のっけっから固い話題となりますが・・・。

新年早々の天然ガス価格をめぐるロシアとウクライナの対立は、ロシアによるガス供給停止という荒療治の余波を受けたヨーロッパ諸国の介入もあって急転直下、当面の収束に至りました。しかしながら火種は燻ぶったままであり、再度の抗争が予想されます。

今回の事件は、ヨローッパ諸国のロシアへのエネルギー依存度の高さと旧ソ連邦諸国間の軋轢の深さというものを再認識させるという意味でとても興味深いものでした。

ロシアへのエネルギー依存

例えば、ドイツにおいてはエネルギーの約33%をロシアに依存しているとのことです。今回の事件の結果、安全保障の見地から、ヨーロッパ諸国による中東や北アフリカからのLNG輸入計画やロシアを経由しない中央アジアからの輸入計画に弾みがつくことは容易に予想されます。日本にとっても2008年からの供給が予定されているサハリン2プロジェクトからのLNGに続く、サハリン、東シベリアからのパイプラインを通じたガス、石油輸入計画の見直し機運が高まるであろうことは必至です。長い目で見た場合、今回のロシアによる強行処置は裏目に出たように思います。

旧ソ連諸国間の軋轢

ロシアとウクライナはソ連時代の友邦というだけでなく、民族、歴史、言語、文化の諸点において双生児のような関係でした(ロシアのルーツがそもそもウクライナのキエフ公国にあり)。それが、ソ連邦の崩壊と共に、脱ロシア・入欧を目指すウクライナとかっての盟主に固執するロシアとの距離が次第に遠去かり、昨年のユーシェンコ大大統領の登場により両国の亀裂は決定的となりました。しかしながら、ウクライナ国内の保守派(ロシア派)の勢力はまだまだ根強く、今後の展開は予断を許しません。
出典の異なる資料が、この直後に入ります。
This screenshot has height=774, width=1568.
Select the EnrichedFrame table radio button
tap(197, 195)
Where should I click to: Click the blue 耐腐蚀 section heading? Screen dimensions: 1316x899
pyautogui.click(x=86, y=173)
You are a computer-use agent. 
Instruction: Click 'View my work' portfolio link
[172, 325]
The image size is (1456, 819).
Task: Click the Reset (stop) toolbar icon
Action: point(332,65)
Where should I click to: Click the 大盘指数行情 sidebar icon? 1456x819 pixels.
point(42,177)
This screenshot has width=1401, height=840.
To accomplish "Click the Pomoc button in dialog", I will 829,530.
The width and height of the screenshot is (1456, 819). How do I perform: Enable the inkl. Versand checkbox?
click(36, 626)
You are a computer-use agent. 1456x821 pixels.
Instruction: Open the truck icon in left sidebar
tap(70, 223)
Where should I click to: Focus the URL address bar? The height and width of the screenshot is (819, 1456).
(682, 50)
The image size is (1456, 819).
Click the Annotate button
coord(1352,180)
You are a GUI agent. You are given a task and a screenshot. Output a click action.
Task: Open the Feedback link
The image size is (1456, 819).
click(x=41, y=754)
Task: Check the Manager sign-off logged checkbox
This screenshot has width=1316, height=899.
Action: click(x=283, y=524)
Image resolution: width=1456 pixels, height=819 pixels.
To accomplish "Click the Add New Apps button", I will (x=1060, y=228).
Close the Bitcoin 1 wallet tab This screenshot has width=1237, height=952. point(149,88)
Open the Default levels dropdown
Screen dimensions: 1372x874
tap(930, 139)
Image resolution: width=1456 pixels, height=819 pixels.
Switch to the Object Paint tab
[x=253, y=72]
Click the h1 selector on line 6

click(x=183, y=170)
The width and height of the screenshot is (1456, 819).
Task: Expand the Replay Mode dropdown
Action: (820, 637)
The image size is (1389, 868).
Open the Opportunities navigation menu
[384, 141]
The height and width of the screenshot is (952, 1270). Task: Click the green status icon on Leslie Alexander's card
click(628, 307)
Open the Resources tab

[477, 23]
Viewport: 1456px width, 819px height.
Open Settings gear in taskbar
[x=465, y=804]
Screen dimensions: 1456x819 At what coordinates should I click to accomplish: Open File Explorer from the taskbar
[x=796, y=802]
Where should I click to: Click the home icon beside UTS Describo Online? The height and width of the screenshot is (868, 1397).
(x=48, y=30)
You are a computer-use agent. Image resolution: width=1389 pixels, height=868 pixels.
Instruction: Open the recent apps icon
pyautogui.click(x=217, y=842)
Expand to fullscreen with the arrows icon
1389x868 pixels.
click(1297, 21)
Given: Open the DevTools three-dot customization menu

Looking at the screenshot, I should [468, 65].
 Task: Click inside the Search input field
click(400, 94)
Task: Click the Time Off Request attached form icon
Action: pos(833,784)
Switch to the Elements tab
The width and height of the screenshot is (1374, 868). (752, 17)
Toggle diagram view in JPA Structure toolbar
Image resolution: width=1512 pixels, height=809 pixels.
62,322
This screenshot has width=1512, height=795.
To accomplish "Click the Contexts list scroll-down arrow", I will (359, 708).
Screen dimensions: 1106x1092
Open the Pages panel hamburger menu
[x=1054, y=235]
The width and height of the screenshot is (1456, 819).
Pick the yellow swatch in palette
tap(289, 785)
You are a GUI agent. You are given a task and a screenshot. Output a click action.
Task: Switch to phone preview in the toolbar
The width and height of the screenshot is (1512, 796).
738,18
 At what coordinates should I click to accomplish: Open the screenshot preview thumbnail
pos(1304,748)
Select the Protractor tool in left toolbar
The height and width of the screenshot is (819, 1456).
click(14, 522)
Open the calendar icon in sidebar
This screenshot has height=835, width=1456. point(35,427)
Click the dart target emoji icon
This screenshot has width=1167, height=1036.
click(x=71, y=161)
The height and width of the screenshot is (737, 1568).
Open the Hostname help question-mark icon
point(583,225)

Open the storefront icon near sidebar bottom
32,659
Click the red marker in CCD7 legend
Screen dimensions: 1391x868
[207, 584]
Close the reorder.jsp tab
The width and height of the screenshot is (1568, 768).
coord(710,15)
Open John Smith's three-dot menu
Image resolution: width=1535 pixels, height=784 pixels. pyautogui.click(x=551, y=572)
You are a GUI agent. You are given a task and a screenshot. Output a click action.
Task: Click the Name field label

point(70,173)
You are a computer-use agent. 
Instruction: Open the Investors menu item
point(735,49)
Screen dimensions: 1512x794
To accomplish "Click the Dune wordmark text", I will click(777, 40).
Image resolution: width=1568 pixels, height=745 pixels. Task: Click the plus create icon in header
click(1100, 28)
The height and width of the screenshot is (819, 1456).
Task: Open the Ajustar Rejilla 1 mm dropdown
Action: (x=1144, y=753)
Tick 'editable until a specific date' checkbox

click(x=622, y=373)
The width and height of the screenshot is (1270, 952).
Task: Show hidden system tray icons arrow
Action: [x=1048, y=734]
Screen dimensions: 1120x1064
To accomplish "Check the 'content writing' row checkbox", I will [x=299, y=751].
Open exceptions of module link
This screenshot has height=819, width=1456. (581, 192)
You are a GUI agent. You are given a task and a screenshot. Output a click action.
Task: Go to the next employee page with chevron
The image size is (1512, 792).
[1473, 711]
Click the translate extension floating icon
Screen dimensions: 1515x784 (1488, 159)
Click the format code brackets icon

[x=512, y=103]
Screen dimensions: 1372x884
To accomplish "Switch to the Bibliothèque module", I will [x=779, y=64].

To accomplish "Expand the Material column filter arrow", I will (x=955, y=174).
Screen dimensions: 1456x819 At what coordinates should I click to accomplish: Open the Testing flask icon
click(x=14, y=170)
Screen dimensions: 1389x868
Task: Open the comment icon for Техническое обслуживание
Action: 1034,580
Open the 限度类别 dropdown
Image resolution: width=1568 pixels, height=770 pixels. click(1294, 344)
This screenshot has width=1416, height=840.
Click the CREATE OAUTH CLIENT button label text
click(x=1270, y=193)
また、今回の事件で浮かび上がったのは、やはり旧ソ連邦の構成国であり、安価なエネルギー供給国としての中央アジア諸国の存在です。その政治安定性も含めて、この地域の動向が大きく鍵を握っています。

これからの社会

今回の出来事を通じて、エネルギー消費というものを再考させられました。今は「資源バブル」とも言われています。一昨年以来の異常ともいえる原油高(本日、67$/バーレル)にも拘わらず、各国では膨大な量の生産と消費のサイクルが続いています。おりしも人口減少に向かう日本、地球の温暖化を加速し、限りある化石燃料を使い続けてきた消費サイクルに少しでも歯止めがかかればと思います。車、エアコン、TV、ネオンに囲まれた生活からの脱却は簡単ではありませんが、国家によってエネルギーの元栓を閉鎖された今回の出来事を教訓に出来ればと考えます。併せて、エネルギーの争奪を理由とする戦争や紛争に歯止めがかかることを願うばかりです。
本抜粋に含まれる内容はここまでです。